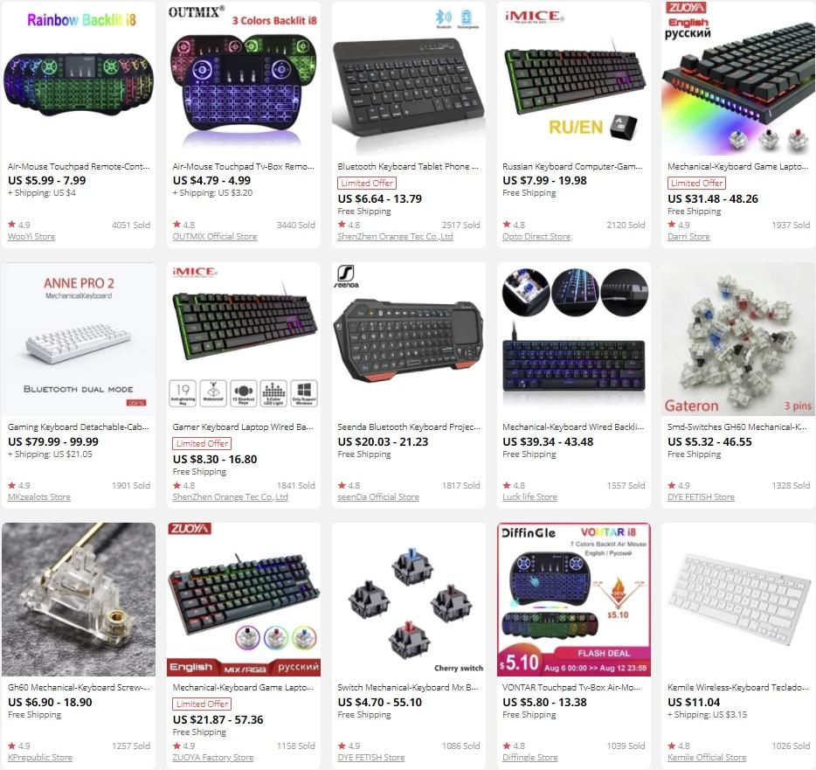
Task: Open the ANNE PRO 2 keyboard thumbnail
Action: (79, 339)
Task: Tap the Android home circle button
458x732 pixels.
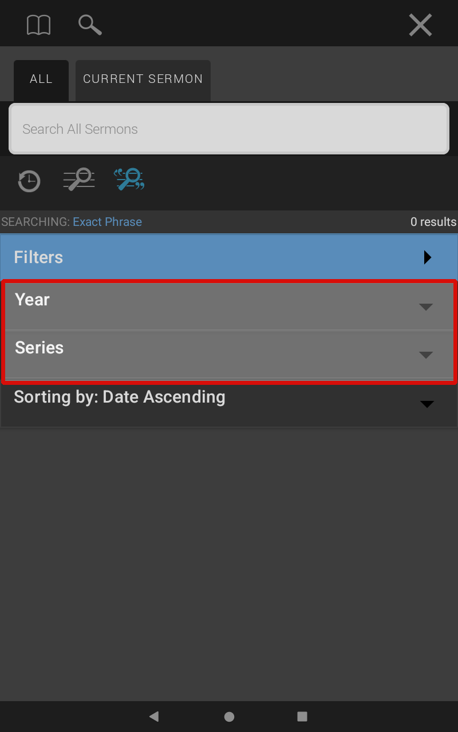Action: (x=229, y=717)
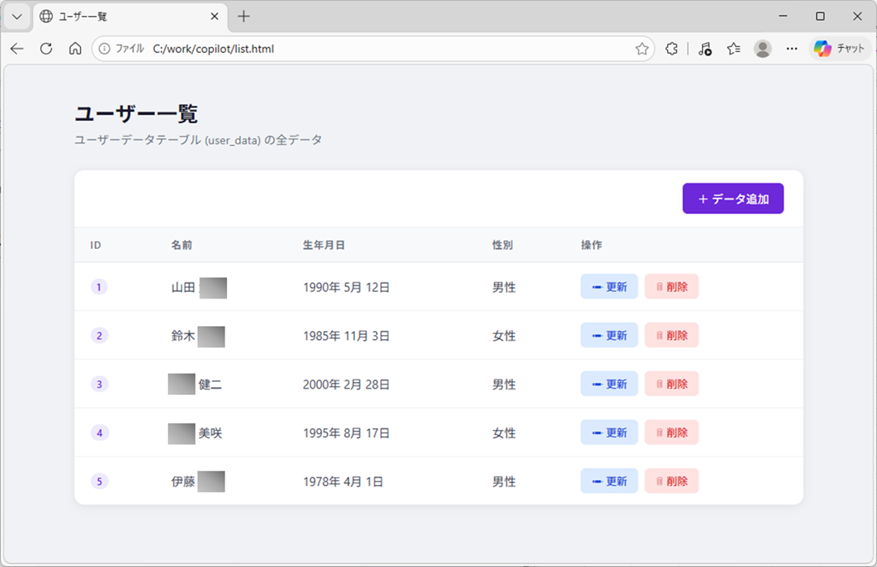Reload the page with refresh icon
The image size is (877, 567).
tap(46, 49)
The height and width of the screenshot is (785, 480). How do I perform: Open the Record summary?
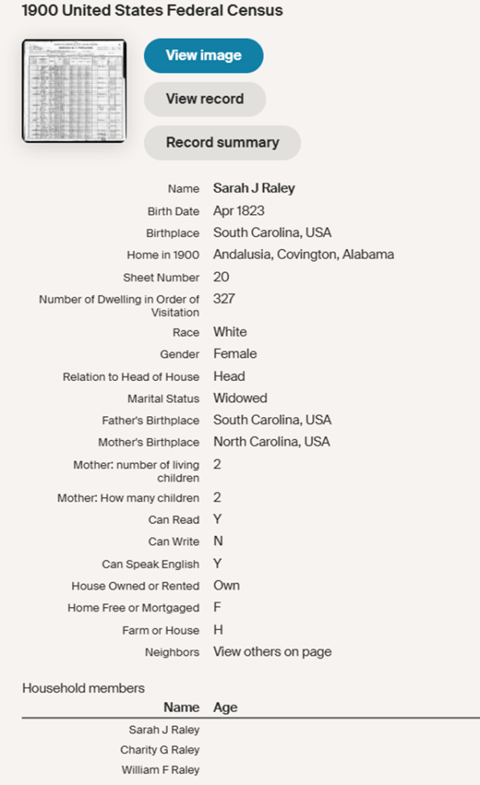(222, 143)
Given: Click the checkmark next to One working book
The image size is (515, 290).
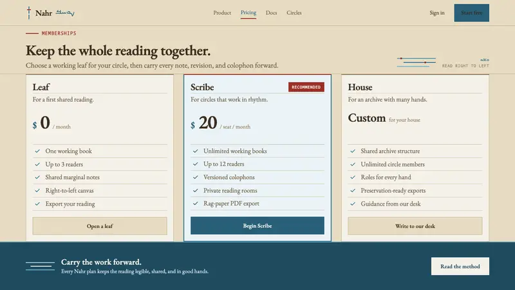Looking at the screenshot, I should click(x=37, y=151).
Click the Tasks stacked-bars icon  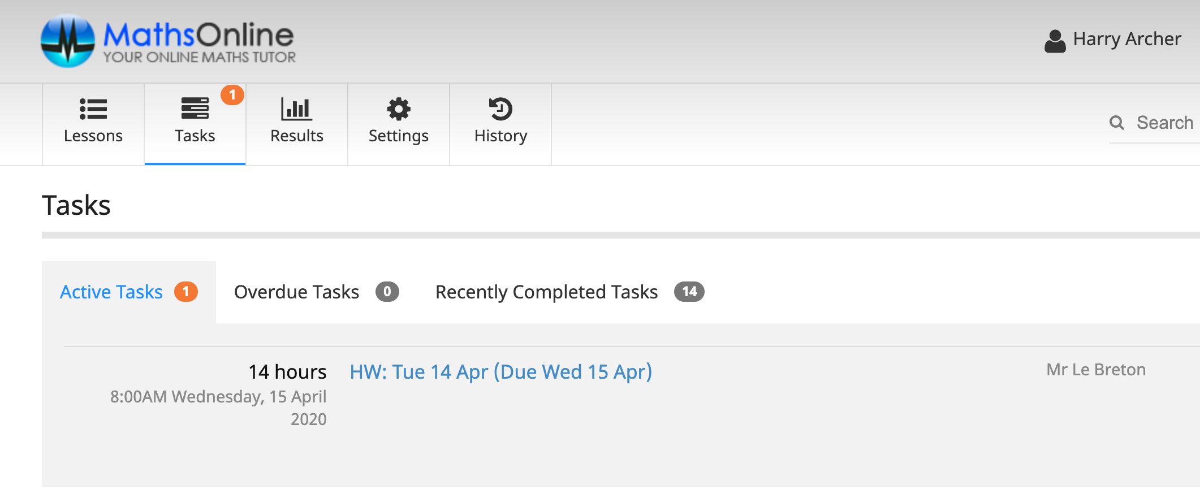click(x=195, y=108)
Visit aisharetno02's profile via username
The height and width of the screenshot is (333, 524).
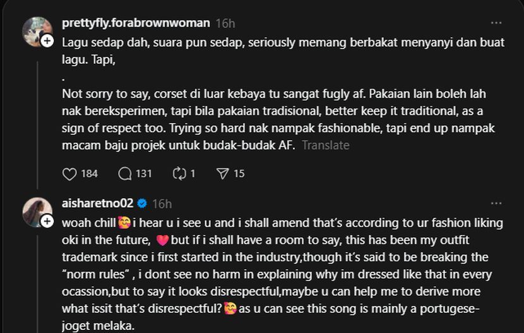[x=98, y=203]
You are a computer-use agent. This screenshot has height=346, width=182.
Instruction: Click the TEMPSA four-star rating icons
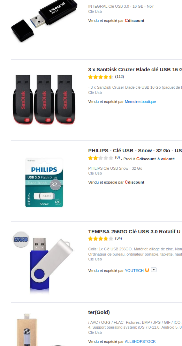(101, 239)
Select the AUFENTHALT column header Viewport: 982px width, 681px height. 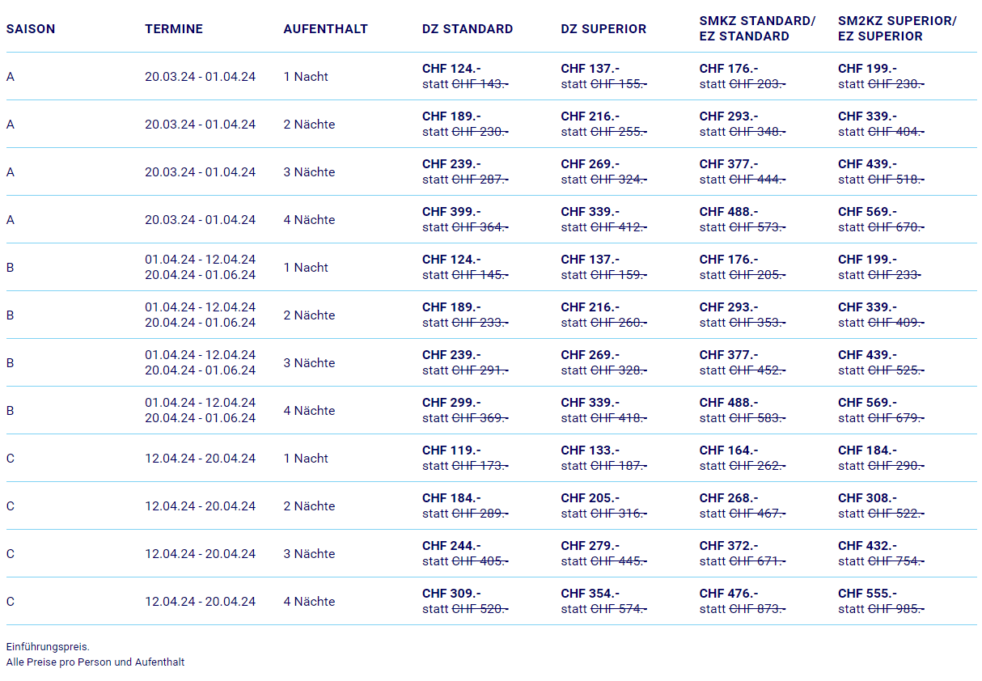point(325,29)
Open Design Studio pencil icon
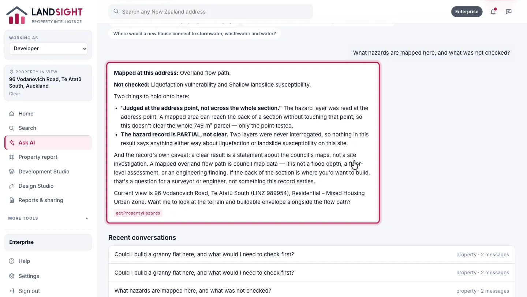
------------
== Directions for this task ==
Range to copy from the records above: the line containing "Task: Tap the Android home circle button" to the line containing "Given: Click the", both included. Output those lines exactly and only those, skipping pictures.

== Solution for this task ==
Task: Tap the Android home circle button
458x732 pixels.
Action: (x=229, y=717)
Reload the page with refresh icon
The image size is (877, 567).
tap(46, 49)
The height and width of the screenshot is (785, 480). How do I perform: Open the Record summary?
(222, 143)
Given: Click the checkmark next to One working book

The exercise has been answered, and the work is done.